I loved baseball when I was a boy. I played every year. When I was ten years old, I had what was probably my best season. I finished the regular season with no errors and had a high batting average. It was the first year that I made the All Star team. During the All Star season accidents began to happen to me. Pitchers kept hitting me, balls would take unusual bounces and leave me bruised and bloody.
Slowly a fear began to creep into me. I began to find excuses to miss practices and games. When I did play, I found myself overwhelmed with anxiety and fear about what may happen. All they joy was gone. One day my mother pulled me aside and simply said, “Everyone is afraid sometimes. But you can’t focus on your fear… or you’ll never enjoy baseball again. Focus on what you enjoy, not what you fear.”
Fears surround us. Often they are the personal fears that stem from the problems that we each face, the challenges, the failures that we worry about. For some of us, they are financial fears that we carry around. We worry about our job performance because that affects our financial future, and many of us have struggled with losing jobs and being in that in-between land where we don’t have a livelihood. There are health issues that we fear. We fear cancer. We fear heart attacks and strokes and the list can go on. All of these are very real dangers.
In Isaiah 43:1, we read “But now, this is what the LORD says… ‘Fear not, for I have redeemed you; I have summoned you by name; you are mine.’” This passage reminds us that we belong to God, and that God will see us through any trial.

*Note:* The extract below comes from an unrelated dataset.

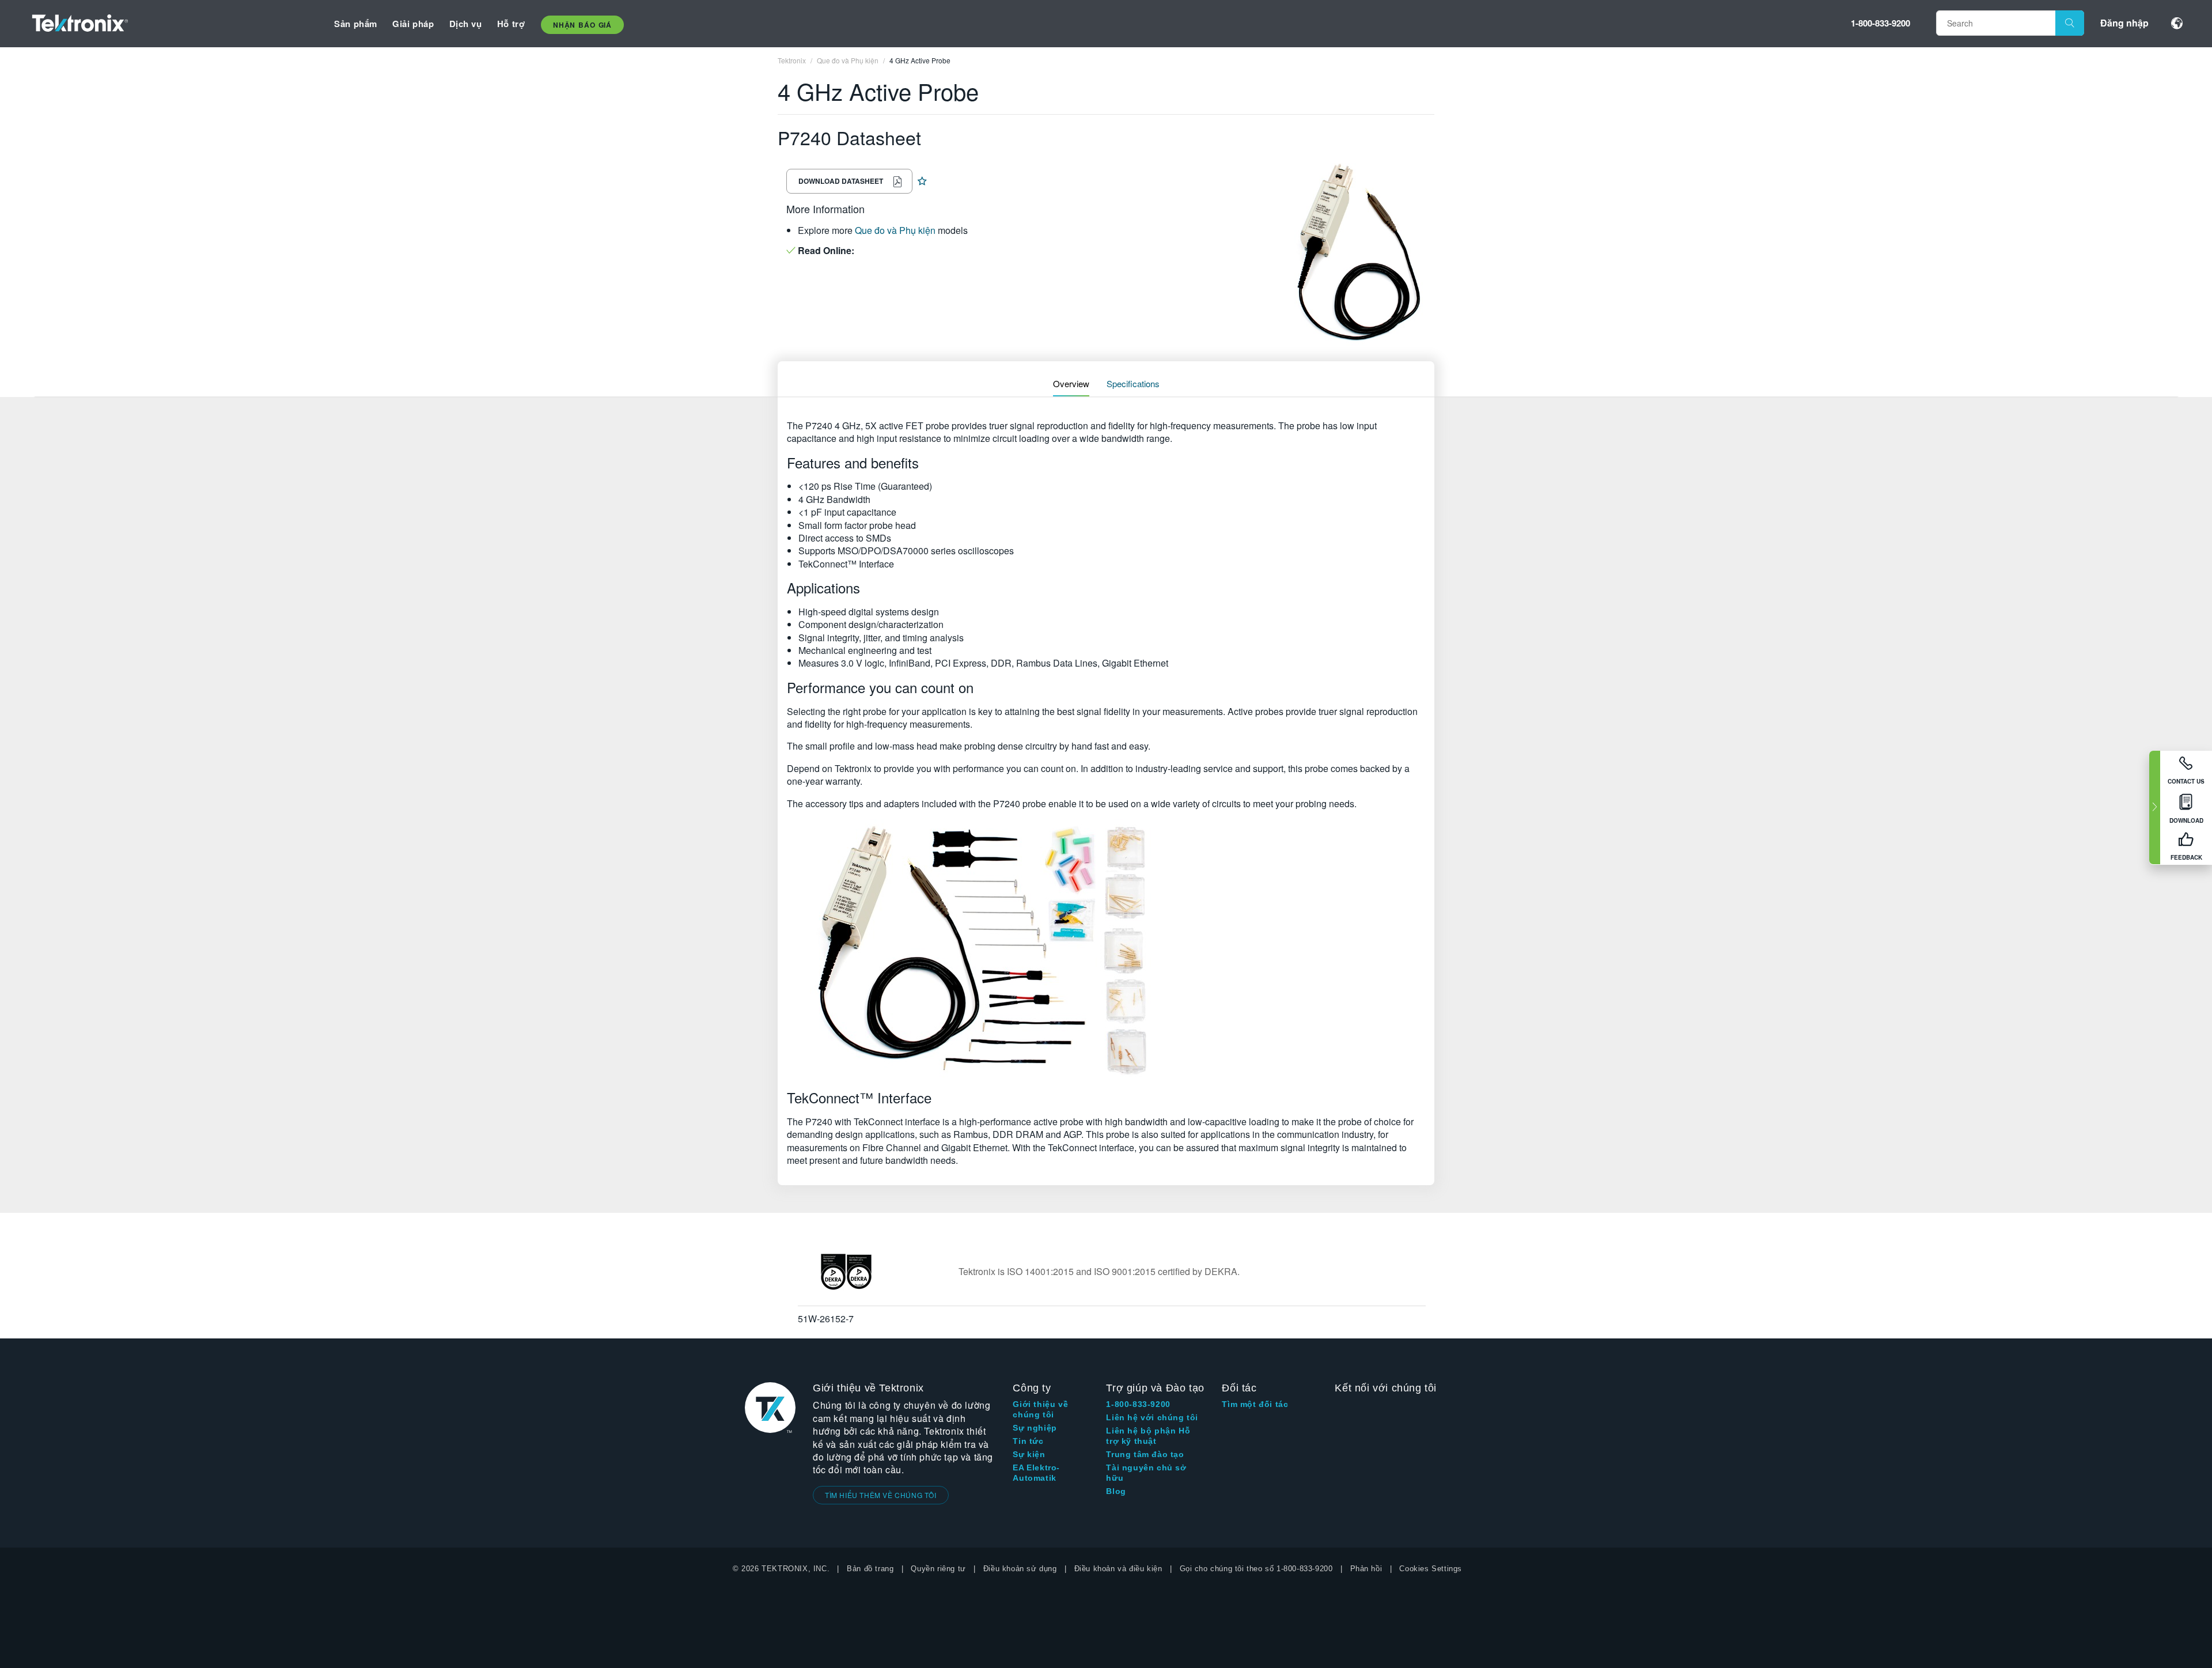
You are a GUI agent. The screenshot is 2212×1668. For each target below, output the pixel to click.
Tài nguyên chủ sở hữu (1146, 1472)
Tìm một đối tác (1255, 1404)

When we focus on our fears, we tend to forget our blessings. Eventually the fear and worry began to have a negative impact on how we enjoy those very blessings. There are some things in life that may be out of our control, but there are also things that we can do. It is only when we focus more on the blessing from God that life is truly a joy. You will never find happiness where you are going unless you take the ingredients along with you.